- Questo potrà essere, disse Ricotte, ma ti so dire, o Sancio, che non possono aver toccato l'oro che io sotterrai, perché non dissi ad alcuno dove fosse, per timore che non mi succedesse qualche disgrazia; e così, se tu vuoi venir meco e aiutarmi a cavarlo e promettermi di mantenere il segreto, io ti farò il regalo di dugento scudi; molto opportuni a' tuoi bisogni, i quali sai bene ch'io li conosco.
- Ti compiacerei, disse Sancio, se fossi ingordo del danaro, ma non me ne curo; e devi sapere che appunto questa mattina mi sono lasciato scappare di mano un posto col quale avrei potuto intonacare d'oro le mura della mia casa, e in manco di sei mesi mangiare in piatti d'argento: ma tanto per quello che ti ho detto, come per parermi che farei tradimento al mio re, prestando aiuto ai suoi nemici, non diventerei tuo compagno né per dugento, né per quattrocento scudi di anticipazione.
- Che posto è egli questo che tu hai lasciato? disse Ricotte.
- Ho lasciato, rispose Sancio, di essere governatore di un'isola, e tale che in fede mia la eguale non si trova a tre tirate.
- E dove giace quest'isola? chiese Ricotte.
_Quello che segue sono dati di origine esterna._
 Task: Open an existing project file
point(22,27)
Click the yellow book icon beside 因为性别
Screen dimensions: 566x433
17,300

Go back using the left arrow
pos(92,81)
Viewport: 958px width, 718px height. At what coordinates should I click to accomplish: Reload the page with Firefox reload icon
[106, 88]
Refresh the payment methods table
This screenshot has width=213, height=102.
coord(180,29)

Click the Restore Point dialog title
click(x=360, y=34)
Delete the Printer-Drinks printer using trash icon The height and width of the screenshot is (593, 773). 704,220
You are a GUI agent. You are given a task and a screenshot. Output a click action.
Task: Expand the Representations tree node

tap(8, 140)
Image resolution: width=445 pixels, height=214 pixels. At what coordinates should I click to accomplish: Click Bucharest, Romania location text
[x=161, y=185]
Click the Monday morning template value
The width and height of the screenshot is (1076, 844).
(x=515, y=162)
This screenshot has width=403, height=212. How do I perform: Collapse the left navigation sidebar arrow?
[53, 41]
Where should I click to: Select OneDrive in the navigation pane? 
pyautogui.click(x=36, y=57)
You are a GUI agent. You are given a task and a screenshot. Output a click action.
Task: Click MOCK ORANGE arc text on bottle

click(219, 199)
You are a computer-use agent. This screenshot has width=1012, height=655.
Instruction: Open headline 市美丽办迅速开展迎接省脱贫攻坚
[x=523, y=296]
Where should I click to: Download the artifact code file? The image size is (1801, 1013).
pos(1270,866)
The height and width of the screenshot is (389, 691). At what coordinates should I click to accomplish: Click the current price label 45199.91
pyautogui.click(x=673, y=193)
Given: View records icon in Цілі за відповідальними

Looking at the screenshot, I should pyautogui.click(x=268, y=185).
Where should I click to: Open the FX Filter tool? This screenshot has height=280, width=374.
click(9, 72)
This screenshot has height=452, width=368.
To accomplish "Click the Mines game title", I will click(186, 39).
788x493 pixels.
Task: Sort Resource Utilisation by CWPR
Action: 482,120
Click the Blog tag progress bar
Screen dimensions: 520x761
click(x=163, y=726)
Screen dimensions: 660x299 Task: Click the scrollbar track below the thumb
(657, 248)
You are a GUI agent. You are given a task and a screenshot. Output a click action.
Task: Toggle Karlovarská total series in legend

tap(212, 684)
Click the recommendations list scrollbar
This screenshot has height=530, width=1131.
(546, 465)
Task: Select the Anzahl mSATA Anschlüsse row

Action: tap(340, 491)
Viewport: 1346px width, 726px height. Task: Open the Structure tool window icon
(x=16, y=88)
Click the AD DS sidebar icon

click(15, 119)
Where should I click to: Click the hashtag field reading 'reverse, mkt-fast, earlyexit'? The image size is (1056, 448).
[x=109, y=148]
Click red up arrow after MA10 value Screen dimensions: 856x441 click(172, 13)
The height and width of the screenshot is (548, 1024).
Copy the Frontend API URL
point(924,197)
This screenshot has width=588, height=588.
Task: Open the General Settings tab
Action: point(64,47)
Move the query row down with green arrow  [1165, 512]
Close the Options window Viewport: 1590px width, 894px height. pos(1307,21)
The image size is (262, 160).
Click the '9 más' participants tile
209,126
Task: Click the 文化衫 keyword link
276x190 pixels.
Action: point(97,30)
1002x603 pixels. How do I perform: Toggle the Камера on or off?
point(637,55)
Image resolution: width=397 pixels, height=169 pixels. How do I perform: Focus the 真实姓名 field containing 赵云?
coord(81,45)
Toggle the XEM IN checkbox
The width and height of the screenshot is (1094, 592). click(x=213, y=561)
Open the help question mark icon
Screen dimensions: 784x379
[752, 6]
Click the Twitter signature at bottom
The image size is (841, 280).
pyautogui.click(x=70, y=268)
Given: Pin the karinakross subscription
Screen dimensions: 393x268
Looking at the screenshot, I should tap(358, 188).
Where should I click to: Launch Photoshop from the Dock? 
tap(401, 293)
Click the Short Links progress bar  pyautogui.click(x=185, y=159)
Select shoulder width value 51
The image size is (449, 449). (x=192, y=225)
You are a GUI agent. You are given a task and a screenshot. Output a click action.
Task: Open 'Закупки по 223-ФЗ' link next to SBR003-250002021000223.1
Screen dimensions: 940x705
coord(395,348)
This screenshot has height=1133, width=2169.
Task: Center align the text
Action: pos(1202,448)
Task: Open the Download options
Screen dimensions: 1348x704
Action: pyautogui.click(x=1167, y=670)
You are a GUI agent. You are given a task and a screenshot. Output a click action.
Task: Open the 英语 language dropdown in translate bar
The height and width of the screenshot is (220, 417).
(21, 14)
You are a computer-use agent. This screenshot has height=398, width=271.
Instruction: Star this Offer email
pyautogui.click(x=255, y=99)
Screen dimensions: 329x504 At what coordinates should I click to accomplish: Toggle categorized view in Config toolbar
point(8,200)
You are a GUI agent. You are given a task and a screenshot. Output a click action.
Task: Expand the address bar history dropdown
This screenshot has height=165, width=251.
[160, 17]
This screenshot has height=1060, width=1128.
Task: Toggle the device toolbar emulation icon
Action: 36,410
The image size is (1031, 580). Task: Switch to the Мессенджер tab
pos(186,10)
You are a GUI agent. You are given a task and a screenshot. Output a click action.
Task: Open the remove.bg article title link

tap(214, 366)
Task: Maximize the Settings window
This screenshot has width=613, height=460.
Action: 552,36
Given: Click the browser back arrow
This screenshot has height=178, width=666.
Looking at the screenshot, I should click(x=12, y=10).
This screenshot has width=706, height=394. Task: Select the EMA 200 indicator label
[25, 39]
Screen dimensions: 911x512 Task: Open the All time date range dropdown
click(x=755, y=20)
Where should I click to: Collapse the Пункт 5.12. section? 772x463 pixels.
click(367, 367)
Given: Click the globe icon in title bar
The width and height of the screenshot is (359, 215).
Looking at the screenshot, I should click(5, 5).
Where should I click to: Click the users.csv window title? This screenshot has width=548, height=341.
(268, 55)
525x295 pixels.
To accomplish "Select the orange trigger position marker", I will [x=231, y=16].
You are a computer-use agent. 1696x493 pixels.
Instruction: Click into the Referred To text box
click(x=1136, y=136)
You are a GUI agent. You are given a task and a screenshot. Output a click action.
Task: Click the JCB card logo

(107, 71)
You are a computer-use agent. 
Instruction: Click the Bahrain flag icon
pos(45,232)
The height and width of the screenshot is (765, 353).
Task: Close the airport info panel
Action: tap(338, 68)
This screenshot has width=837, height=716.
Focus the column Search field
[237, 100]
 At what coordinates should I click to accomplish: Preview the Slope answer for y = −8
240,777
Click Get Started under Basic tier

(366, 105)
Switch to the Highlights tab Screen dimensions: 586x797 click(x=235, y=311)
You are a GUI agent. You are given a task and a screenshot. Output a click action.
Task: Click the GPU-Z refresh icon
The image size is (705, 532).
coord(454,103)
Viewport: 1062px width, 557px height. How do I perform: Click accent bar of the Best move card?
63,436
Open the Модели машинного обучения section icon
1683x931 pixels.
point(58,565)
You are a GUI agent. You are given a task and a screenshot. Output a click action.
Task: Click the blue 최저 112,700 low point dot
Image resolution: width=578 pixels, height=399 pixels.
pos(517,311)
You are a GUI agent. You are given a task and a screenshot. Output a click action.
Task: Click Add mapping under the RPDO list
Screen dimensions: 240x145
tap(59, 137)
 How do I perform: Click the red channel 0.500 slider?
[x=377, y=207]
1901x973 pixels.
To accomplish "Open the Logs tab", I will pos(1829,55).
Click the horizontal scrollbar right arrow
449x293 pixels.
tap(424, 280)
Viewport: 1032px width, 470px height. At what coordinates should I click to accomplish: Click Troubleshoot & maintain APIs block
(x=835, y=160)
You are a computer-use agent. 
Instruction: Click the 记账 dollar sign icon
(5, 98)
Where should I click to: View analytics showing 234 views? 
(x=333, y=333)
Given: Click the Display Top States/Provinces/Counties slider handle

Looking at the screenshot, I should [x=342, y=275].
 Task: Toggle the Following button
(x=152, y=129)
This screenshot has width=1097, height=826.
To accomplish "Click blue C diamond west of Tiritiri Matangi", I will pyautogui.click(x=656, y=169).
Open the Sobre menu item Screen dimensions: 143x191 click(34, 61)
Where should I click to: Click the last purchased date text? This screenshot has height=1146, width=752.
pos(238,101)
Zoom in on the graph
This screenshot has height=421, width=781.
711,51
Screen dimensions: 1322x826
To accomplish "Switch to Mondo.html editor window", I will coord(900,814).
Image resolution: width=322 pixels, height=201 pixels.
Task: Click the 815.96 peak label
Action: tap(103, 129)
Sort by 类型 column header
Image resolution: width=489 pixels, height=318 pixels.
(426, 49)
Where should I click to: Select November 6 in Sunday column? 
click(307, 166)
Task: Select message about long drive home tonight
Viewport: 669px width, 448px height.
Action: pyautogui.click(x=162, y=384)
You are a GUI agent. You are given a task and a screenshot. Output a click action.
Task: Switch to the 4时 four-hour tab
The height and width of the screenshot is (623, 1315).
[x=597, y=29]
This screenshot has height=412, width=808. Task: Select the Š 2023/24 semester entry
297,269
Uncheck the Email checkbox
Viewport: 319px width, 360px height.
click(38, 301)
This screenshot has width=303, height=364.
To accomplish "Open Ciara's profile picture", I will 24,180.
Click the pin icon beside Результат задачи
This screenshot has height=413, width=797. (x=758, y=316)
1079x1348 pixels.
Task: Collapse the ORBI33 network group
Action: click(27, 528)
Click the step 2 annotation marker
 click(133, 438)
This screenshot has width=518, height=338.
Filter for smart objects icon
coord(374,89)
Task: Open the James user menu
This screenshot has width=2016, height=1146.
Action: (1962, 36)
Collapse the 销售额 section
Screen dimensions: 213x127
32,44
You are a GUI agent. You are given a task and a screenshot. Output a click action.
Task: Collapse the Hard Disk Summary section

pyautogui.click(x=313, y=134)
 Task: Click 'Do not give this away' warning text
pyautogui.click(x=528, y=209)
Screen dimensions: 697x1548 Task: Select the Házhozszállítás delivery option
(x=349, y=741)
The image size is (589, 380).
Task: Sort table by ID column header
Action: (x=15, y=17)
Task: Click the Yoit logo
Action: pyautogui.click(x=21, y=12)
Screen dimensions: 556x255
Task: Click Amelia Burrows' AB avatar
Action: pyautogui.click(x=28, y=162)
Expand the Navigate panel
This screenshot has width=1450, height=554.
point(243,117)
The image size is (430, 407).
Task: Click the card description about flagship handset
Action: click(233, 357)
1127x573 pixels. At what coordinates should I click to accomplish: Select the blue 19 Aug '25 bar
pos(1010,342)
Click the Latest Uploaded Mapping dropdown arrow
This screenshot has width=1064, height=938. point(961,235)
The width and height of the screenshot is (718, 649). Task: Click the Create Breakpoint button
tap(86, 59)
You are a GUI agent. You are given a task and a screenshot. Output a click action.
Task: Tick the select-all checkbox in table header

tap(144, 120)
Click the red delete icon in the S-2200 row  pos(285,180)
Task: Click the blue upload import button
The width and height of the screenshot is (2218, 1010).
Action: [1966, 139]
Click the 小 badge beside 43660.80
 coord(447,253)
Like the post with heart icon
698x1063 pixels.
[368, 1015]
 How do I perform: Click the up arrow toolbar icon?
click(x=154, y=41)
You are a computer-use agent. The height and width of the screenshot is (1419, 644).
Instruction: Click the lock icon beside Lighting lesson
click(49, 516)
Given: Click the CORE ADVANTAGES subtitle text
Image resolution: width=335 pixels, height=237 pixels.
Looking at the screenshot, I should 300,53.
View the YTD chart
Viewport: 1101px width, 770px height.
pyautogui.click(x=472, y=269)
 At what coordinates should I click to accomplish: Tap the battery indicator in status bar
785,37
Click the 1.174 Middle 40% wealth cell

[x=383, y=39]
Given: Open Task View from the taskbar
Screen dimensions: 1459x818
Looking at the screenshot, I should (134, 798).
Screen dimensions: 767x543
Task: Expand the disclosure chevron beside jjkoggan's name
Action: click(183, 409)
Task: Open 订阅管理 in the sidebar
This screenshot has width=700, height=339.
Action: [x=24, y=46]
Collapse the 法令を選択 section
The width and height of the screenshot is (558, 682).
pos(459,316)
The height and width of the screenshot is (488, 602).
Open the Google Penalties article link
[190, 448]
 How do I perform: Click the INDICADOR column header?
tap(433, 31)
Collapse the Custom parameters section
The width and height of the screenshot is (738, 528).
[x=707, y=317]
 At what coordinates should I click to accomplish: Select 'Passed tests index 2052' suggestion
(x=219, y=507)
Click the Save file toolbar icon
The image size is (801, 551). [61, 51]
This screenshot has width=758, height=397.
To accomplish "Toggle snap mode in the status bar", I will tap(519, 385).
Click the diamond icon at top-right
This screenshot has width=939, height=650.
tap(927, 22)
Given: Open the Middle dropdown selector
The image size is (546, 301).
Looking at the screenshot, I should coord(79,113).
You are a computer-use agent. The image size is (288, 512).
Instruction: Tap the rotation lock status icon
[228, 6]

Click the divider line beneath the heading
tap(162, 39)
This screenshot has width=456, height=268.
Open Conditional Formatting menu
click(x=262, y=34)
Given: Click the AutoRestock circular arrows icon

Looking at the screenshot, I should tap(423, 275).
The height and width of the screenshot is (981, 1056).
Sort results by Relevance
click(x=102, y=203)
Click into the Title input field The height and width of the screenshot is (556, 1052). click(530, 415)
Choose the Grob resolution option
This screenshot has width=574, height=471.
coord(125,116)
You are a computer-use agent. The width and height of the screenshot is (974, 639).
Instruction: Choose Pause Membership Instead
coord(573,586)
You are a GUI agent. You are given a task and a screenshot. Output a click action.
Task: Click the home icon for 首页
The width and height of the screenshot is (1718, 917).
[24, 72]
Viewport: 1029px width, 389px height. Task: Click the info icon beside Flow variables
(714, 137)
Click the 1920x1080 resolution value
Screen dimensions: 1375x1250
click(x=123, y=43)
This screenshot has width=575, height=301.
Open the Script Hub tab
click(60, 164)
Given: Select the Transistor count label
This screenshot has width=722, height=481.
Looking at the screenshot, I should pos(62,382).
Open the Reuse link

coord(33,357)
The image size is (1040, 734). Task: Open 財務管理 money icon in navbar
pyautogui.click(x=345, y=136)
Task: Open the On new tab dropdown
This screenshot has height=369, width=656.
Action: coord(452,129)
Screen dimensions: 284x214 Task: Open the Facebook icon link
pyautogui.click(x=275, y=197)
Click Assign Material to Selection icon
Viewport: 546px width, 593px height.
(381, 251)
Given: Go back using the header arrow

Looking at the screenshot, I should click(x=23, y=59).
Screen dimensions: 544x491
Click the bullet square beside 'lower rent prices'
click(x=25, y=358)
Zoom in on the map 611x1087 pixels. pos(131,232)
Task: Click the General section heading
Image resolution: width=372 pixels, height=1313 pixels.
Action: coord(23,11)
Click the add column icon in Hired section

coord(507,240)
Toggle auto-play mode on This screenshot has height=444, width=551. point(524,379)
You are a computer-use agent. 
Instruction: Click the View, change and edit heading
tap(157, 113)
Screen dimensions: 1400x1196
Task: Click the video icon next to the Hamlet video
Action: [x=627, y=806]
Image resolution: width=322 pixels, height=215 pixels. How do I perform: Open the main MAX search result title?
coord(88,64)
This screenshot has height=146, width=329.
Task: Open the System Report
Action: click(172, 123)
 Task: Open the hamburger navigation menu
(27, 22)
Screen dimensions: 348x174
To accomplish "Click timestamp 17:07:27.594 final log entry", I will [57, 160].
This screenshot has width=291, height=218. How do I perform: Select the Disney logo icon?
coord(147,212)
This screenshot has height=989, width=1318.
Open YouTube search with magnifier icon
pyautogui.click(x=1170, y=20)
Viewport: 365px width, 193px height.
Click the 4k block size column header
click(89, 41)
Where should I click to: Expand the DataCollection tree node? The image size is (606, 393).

- Dove? soggiunse Sancio: due leghe di qua lontano, e chiamasi l'isola Barattaria.
- Sta cheto, Sancio, replicò Ricotte, che Isole non si trovano se non in mare, perché non vi sono isole sul continente.
- Come no? replicò Sancio: torno a dirti, Ricotte, che stamattina sono partito di là, e che ieri io stava governandola a mio piacere come un sagittario: ma con tutto questo ho voluto abbandonarla, sembrandomi uffizio pericoloso quello dei governatori.